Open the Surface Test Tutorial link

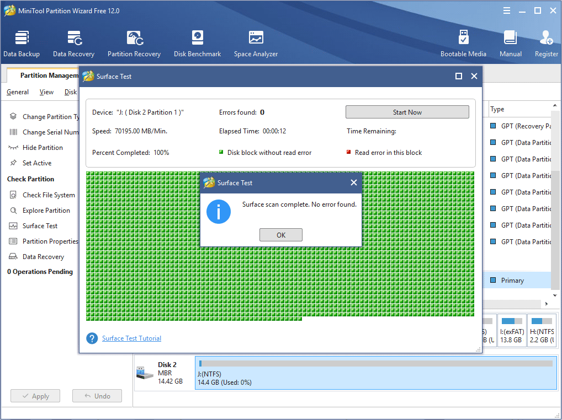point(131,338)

==

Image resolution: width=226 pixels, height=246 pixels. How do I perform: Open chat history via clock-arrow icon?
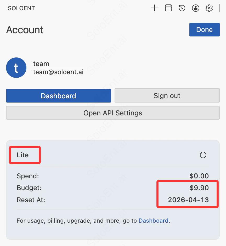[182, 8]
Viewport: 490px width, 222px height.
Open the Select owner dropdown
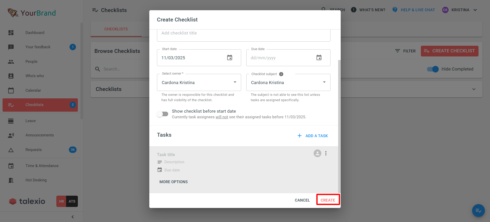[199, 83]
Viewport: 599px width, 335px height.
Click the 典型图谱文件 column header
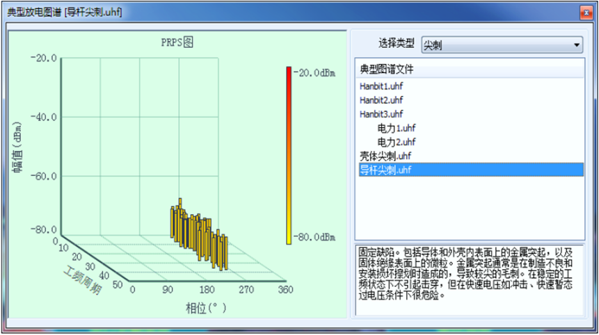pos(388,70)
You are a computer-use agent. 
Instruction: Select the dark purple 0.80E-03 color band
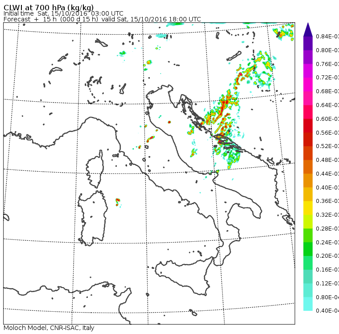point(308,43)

## WHAT IS NEEDED
Tally up how many lines in the preceding listing contain the word "Viewport". Give nothing but the number.

## ANSWER FOR THE TASK
2